**Quoted text**
════════════════

03: Getting Data In and Out

files

formats

directories

I/O

R scripts

Author

Thomas Manke

Goal: Ultimately we want to access our own data and write results to file.

A small detour: R Markdowns

It is important to document your work and reproducible workflows.

One common solutions is to write a script (e.g. my_script.R) that can run a series of commands. But (apart from brief comments) such scripts often lack proper documentation which are crucial to understand the rationale and the motivation for more complex analysis steps.
A modern solution are R/Quarto markdown documents (rmd/qmd). These combine scripts with powerful text formatting for data analysis and analysis reporting.

The markdown documents can be run (“rendered”, “knit”) to yield standardised analysis reports in html format (or pdf)

Task

In Rstudio,

open a new R markdown document with File > New File > R Markdown.... (This will open a template for an Rmd file that can be knit)
To convert this file into html press Knit - try it out! You may have to save it first as - e.g. “first.Rmd”

════════════════

Screen grounding examples

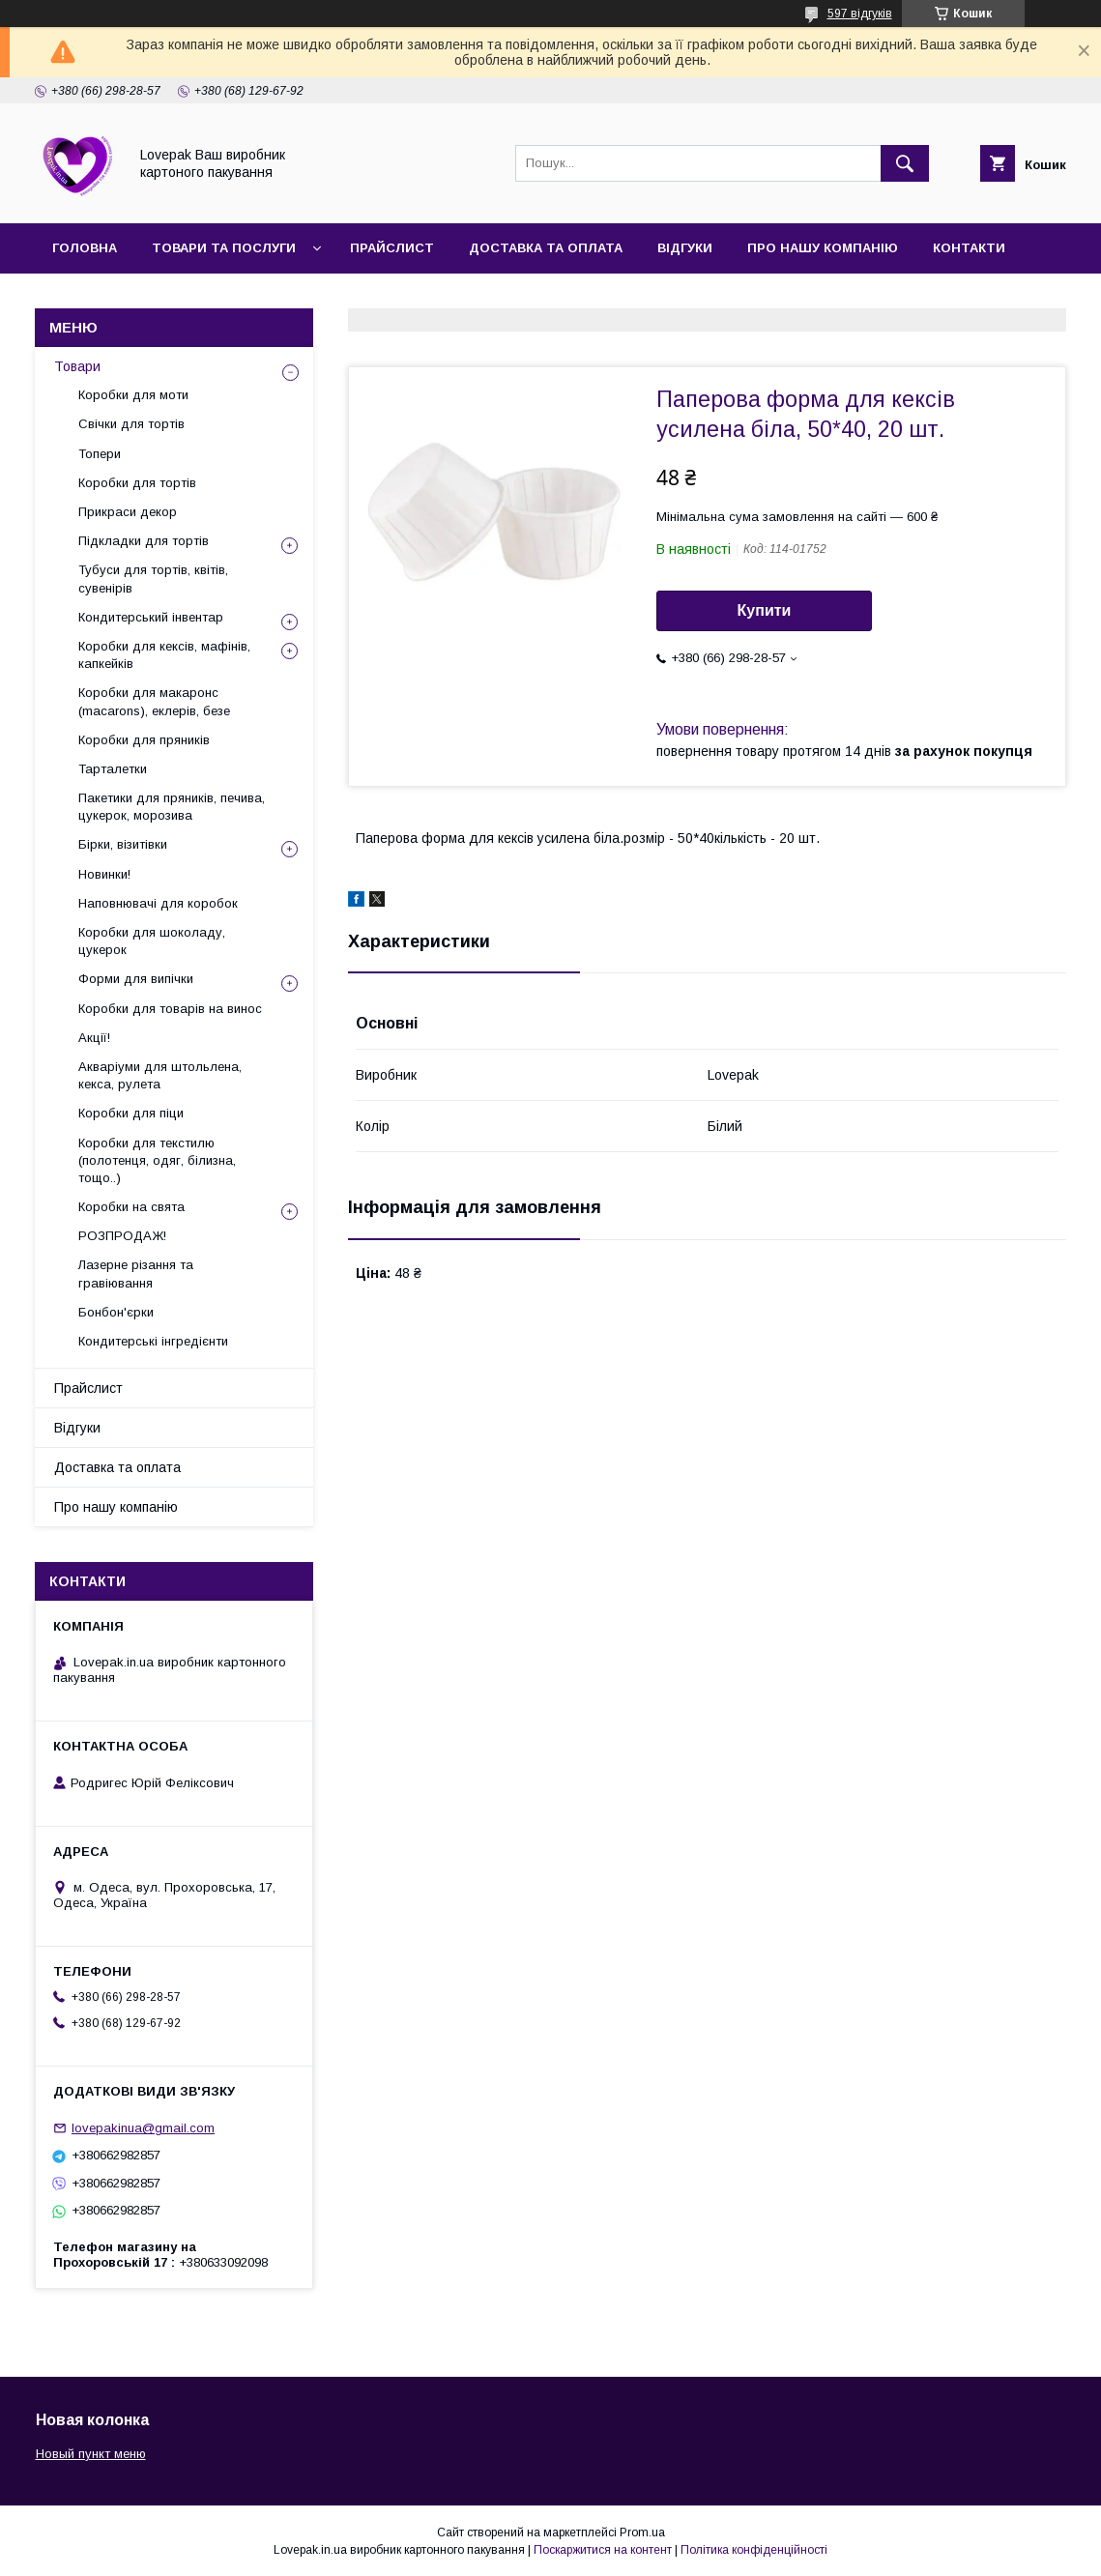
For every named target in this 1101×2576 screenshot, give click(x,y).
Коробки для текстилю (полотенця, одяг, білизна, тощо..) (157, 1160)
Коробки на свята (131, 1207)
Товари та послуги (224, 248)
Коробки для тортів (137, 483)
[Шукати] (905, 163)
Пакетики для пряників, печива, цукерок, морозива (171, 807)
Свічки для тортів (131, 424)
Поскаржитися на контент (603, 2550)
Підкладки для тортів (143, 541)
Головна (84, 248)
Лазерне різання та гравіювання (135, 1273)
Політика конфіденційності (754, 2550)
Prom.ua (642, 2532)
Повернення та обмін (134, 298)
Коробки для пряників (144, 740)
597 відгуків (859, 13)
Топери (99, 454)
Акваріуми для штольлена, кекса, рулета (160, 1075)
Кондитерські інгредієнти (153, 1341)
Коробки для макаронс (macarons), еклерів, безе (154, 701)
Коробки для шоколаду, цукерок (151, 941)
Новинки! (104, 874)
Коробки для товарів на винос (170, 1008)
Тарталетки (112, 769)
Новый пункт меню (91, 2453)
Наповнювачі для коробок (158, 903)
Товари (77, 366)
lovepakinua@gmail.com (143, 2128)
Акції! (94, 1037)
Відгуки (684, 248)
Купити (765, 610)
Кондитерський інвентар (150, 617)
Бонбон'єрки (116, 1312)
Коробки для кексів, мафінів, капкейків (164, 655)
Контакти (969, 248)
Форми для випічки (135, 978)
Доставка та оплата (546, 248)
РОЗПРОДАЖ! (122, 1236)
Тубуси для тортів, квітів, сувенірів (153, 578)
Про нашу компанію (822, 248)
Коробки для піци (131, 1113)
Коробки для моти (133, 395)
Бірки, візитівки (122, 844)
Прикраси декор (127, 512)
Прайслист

════════════════

**Exercise tasks**
**1)** Rewrite the R lesson from "Thomas Manke" to "and analysis reporting.", putting "repeatable workflows" in place of "reproducible workflows".
**2)** Answer these questions about the R lesson:
(a) Who is named as the author?
(b) In what format do rendered markdown documents yield analysis reports?
(c) Which menu path opens a new R markdown document in Rstudio?
**3)** Go on with the R lesson on getting data in and out, starting after its final sentence.
None of the items are needed for what comes next.

**Responses in order**
**1)**
Thomas Manke

Goal: Ultimately we want to access our own data and write results to file.

A small detour: R Markdowns

It is important to document your work and repeatable workflows.

One common solutions is to write a script (e.g. my_script.R) that can run a series of commands. But (apart from brief comments) such scripts often lack proper documentation which are crucial to understand the rationale and the motivation for more complex analysis steps.
A modern solution are R/Quarto markdown documents (rmd/qmd). These combine scripts with powerful text formatting for data analysis and analysis reporting.

**2)**
(a) Thomas Manke
(b) In html format (or pdf)
(c) File > New File > R Markdown...

**3)**
There is a YAML header that contains parameters which will affect the rendering process - customize them
The rest of the document are text blocks (with simple format instructions) and code blocks (with R code)
In R studio, the code blocks can also be run individually using the embedded Play button - try it out
Play time: Modify the yaml header, text blocks or code - or all of it. “knit” the documnt and observe changes.

Notice: many modern dvelopment tool (Rstudio, Jupyter, VSCode) allow for convenient editing and testing of markdown documents.

Avoid the console from now on, and work in a markdown document instead.

CSV files

Comma-separated text files (ASCII) are both human and machine readible. Other separators may be chosen (tab or “|”). This format is frequently used for simple data, such as rows of different samples/observations and columns of multiple variables (per sample)

Important: Make sure that you know the precise location of your data file and provide this as filename.

Topics:

home and working directory
relative and absolute path

Code

getwd()                     # working directory
dir()                       # display content
filename='data/iris.csv'    # relative to wd
d = read.csv(filename)      # file content --> memory (d)
str(d)

There are many different ways to load such data into memory and to customize the loading.

Tasks

Explore ?read.csv to get a first overview how this function can be customized.
How would you read only the first 10 lines?
Explore the data object d
Optional bonus: try your own file and brace! Is it clean enough?

From URL

Notice that files do not need to be available locally, but might be provided by some URL.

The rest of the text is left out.